Product-Market Fit (PMF), as originally defined by Marc Andreessen, a well-known Silicon Valley investor and co-founder of Andreessen Horowitz, is the stage at which a startup has successfully identified a significant market and developed a product that satisfies that market's needs. Achieving PMF is a crucial milestone signifying that a startup has found a large and lucrative market, devised a robust strategy to address that market and deployed a superb implementation plan to drive growth.

If you ask entrepreneurs or VCs which of team, product, or market is most important, many will say team. On the other hand, if you ask engineers, many will say product. Apple and Google are the best companies in the industry today because they build the best products. Without the product there is no company. However, Andreessen takes the third position—He’ll assert that market is the most important factor in a startup’s success or failure.

Why?

In a great market, customers are eager for a solution, and the market force pulls a product out of the startup. Such a market doesn't require the product to be outstanding. It just needs to be a viable solution to the customer's needs. Likewise, the team's excellence isn't the focus, as long as they can produce a viable product. When a product fits into a great market, customers are literally knocking on the door, and even a team that might lack in certain areas can be upgraded during the process.

On the other hand, even if you have the most incredible product and a top-notch team, if the market isn't there, the startup will struggle. You might spend years trying to find customers for your excellent product, but if the market need doesn't exist, no amount of effort will yield success. A lack of PMF is one of the primary reasons startups fail. A great product alone doesn't ensure success if it doesn't meet a significant market need. Hence, startups need to devote their energy to reaching PMF rather than focusing only on product development.

To achieve PMF, startups can adopt tactics like diligent market research, rapid experimentation, customer development, and a strong focus on user experience. The ultimate goal is not only to build a product that solves a significant problem for customers but to do so better than any existing solution.

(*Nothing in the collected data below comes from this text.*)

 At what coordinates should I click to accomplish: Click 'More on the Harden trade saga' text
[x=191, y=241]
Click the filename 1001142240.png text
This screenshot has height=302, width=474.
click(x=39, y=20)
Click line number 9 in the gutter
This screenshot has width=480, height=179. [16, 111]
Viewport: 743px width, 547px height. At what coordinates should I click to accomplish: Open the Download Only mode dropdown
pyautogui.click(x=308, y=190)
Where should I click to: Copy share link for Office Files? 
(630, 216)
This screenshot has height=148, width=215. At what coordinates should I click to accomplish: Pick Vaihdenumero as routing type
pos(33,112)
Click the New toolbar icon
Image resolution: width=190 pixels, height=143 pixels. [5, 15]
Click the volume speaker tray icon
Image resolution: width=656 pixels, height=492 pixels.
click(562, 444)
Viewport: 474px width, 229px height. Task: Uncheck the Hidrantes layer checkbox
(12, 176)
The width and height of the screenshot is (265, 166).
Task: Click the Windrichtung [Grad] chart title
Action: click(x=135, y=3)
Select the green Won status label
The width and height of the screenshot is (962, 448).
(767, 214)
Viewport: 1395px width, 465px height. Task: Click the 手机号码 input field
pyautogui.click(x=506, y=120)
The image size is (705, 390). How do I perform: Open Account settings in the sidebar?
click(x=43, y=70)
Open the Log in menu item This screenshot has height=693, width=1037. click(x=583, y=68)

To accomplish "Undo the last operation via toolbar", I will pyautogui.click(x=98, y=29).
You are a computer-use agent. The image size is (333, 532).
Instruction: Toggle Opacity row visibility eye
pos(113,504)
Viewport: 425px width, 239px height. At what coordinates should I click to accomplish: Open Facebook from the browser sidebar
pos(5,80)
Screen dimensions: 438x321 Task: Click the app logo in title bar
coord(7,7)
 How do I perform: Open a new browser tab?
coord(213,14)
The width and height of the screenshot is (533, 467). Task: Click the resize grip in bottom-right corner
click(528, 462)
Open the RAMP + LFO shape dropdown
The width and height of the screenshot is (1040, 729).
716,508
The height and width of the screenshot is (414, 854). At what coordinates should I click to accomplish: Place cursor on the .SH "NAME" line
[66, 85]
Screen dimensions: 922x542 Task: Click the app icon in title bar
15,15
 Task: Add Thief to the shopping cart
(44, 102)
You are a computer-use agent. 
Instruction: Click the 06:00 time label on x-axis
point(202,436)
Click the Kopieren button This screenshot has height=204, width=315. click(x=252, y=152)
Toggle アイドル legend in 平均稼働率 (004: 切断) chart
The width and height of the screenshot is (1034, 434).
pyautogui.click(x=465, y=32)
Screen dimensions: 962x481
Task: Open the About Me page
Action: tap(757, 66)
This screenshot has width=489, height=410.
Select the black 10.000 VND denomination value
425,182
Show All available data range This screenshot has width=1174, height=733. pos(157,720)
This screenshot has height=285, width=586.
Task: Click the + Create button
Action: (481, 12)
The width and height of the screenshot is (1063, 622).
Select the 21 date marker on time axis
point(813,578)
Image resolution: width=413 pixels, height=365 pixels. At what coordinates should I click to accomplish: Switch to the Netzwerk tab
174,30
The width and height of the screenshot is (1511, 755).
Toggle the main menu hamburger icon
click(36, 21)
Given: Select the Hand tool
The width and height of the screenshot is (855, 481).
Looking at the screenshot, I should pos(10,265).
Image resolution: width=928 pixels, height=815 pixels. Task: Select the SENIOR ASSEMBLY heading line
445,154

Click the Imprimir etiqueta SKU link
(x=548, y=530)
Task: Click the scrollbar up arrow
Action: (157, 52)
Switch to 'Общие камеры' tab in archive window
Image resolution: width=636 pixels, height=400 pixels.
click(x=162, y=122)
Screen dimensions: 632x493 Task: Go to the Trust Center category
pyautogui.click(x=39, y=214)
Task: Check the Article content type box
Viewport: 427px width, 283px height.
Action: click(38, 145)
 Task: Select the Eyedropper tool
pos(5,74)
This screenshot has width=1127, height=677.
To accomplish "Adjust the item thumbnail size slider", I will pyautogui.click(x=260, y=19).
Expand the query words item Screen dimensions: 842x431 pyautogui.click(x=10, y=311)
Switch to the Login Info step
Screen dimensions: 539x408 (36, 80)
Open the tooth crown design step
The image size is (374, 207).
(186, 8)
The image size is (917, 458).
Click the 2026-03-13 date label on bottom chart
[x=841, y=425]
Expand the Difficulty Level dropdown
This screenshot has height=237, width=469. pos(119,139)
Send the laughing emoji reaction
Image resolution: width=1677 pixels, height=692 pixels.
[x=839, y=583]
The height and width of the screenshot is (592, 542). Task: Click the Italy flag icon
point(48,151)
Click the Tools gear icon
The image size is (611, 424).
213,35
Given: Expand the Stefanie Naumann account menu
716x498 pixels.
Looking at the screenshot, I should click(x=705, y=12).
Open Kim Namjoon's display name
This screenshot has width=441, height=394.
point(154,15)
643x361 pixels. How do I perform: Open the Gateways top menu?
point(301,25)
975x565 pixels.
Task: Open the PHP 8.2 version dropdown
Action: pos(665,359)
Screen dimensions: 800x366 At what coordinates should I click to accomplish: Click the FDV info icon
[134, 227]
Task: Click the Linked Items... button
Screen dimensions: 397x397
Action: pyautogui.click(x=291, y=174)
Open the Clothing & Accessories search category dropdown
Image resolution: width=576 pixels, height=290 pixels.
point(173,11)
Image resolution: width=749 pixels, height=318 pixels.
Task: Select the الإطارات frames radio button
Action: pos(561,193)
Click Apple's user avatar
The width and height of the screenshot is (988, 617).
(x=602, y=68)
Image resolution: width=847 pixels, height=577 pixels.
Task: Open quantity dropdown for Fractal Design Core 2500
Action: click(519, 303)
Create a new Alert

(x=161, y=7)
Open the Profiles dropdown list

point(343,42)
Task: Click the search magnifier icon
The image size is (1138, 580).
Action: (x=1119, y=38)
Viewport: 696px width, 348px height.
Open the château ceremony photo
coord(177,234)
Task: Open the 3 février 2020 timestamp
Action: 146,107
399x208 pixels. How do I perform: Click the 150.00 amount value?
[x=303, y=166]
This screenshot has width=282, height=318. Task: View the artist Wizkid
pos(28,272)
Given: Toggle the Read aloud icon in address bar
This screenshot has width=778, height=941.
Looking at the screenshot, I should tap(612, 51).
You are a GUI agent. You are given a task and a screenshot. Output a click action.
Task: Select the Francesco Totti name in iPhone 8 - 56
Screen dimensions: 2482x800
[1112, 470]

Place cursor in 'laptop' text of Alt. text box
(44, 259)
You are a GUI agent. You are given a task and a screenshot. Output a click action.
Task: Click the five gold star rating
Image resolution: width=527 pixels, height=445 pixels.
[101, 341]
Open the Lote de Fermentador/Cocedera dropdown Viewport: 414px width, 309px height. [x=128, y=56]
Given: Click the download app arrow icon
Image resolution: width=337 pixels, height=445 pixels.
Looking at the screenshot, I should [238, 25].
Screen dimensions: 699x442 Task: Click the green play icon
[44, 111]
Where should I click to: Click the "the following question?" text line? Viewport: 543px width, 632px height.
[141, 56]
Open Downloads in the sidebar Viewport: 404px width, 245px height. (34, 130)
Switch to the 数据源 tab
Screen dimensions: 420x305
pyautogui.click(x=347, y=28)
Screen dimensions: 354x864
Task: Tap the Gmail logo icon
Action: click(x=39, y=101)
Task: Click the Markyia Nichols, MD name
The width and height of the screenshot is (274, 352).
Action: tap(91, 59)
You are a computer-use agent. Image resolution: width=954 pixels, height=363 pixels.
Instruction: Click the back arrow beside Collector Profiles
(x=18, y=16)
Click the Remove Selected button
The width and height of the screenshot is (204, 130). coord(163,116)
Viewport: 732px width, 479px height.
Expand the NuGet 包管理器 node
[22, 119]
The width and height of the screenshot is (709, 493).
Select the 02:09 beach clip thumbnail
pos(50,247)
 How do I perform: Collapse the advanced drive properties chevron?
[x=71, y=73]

Assessing PMF isn’t always straightforward as it’s not a one-size-fits-all concept. However, certain indicators can be used to ascertain it, such as a high customer satisfaction level, low churn rate, and rapid organic growth. Other indicators could include word-of-mouth referrals, expansion within existing accounts, or positive customer reviews.

PMF should not be considered a one-time milestone; rather it's a process of continuous learning, evaluation and adjustment. Achieving PMF requires a deep understanding of the customer and a commitment to meeting their needs. It involves designing and implementing the product based on customers' feedback and changing preferences; this iterative process of adjusting the product according to market demand is what leads to PMF.

To conclude, PMF is a crucial indicator of a successful startup. A product with a strong PMF not only meets the needs of the market but also effectively solves a problem and offers a unique value proposition. Achieving and maintaining PMF hence leads to long-term success and growth by ensuring that the product meets the evolving demands of its target market.